One of our users had her laptop stolen. To prevent unauthorized access - I re-registered her with the option of Mail system = None, and said yes when I got the prompt that ‘a person by that name already exists. do you want to update the entry?’. Is just doing this enough to prevent the original id being used to access notes? Is there something more/else I should be doing to prevent the id on the stolen laptop or any other copies of the id from accessing notes?Typically what is best practice in such cases where ids fall into the wrong hands?
Subject: I’d recommend against re-registering the user
Re-registering the user will prevent the legitimate user from decrypting and reading any of their old encrypted email and documents. Instead, what you can do is:
Turn on password checking on the servers and the user’s person record.
Turn on public key checking on (at least) that user’s mail server(s) and home server.
Have the user change their password
Have the user manually trigger user key rollover (User Security Dialog - Your Certificates//Other Actions//Create New Public Keys)
Certify those new keys immediately. Kick adminp, the CA process, or whatever other mechanism you use to manage your certifier.

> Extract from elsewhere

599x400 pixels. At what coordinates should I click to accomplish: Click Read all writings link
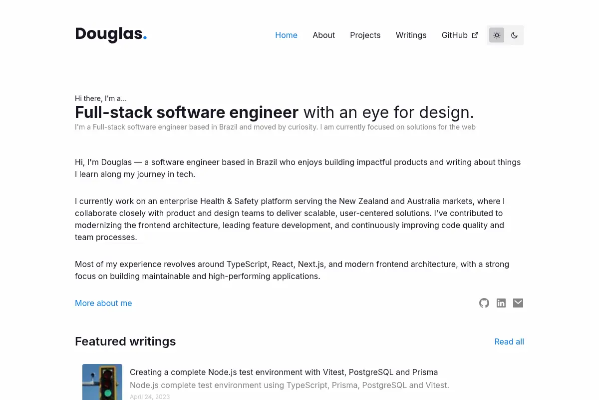click(x=509, y=342)
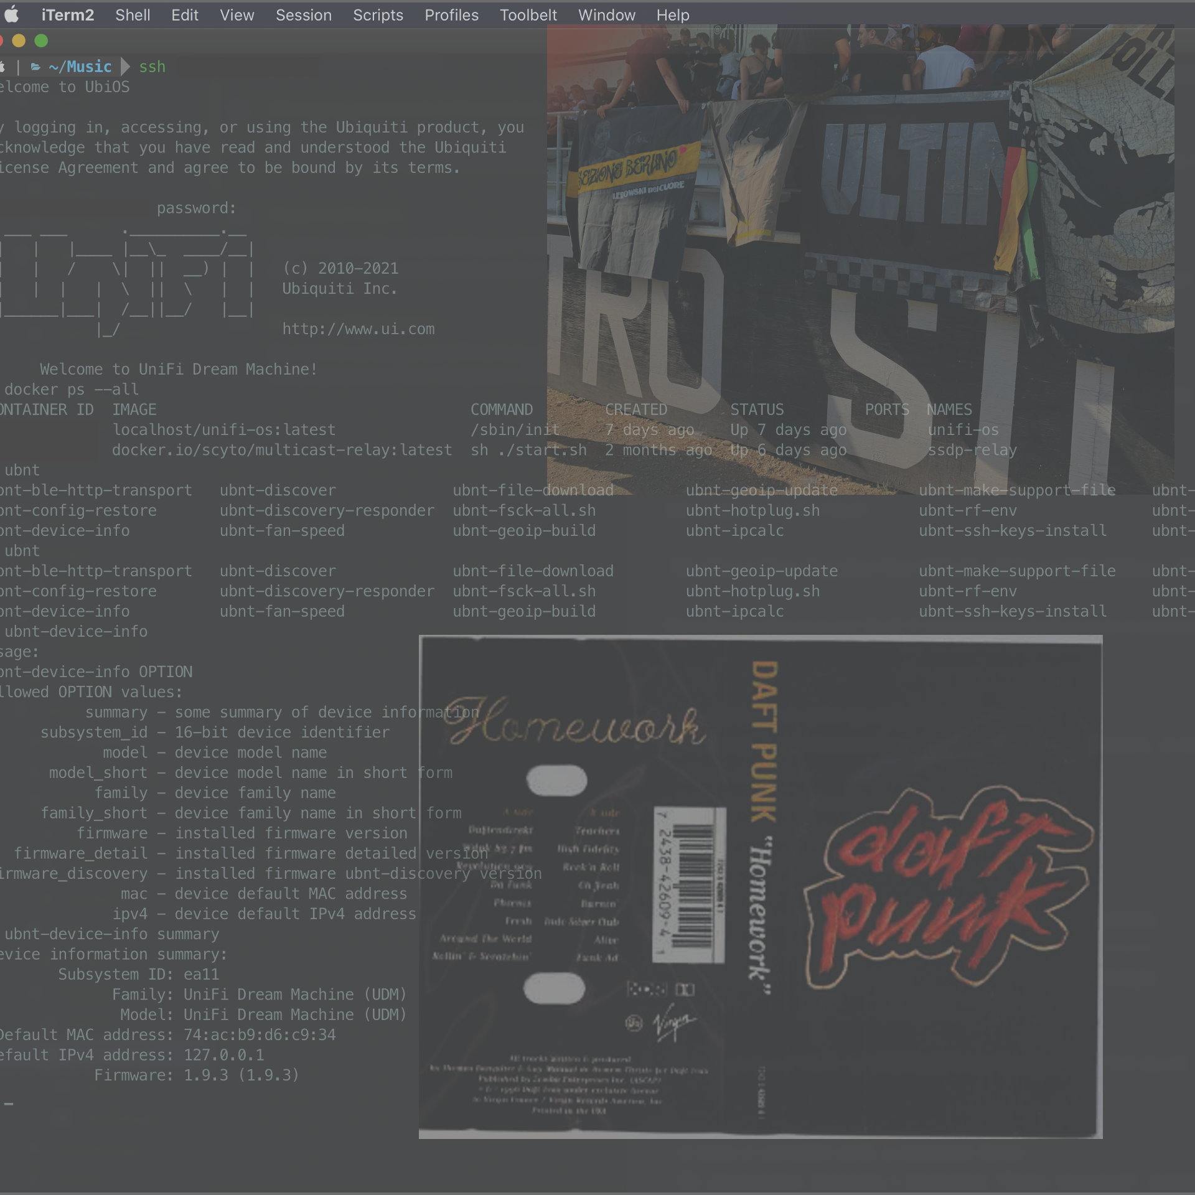Image resolution: width=1195 pixels, height=1195 pixels.
Task: Open the Scripts menu
Action: pos(378,15)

Now the stolen ID can’t authenticate to the servers due to both password checking and public key checking. The stolen ID can’t be used to decrypt any new encrypted documents sent to the user, and the user can still decrypt any old encrypted documents that they can access. The thief can decrypt any of the user’s old encrypted data that he or she can access, but steps 1 and 2 will limit the scope of that… and re-registering the user wouldn’t.
While that would work, a problem may arise where they have registered the same user again. If you put the user in Deny Access, then neither user will be able to access the server (neither the old, stolen ID nor the new ID).
Assuming that the names are identical.
I would go with Stan’s recommendation to force password checking. I would also keep an eye on the Notes Logs to see if the stolen user is attempting access. You might be lucky to get the IP Address and find your stolen laptop.
Subject: And don’t forget that password checking must be enabled in the person document as well as the server document
And the server needs a reboot if this field in the server document is edited.
Also remember that if you keep the old ID, the user will be able to access any old email which was encrypted by/for him/her. If you use a new ID, they will not.
Immediately changing the password with the “check password” feature enabled should be all that’s required, really, to prevent access to the server(s) – the thief would need to locally change the password to match the new one, and since there is no indication of what that new password is, it can’t be brute-forced.
(You can brute-force a Notes password locally, which will give local access. If the user tries to access the server, though, all they’ll get is a “password has been changed” error, with no access to the password digest stored on the Person document. Each guess would require changing the local password and attempting access to the server. Since the history would never match the legitimate password on a different copy – whether that’s a concurrent copy kept on a desktop or one recovered from the recovery database – the brute-force approach can’t work.)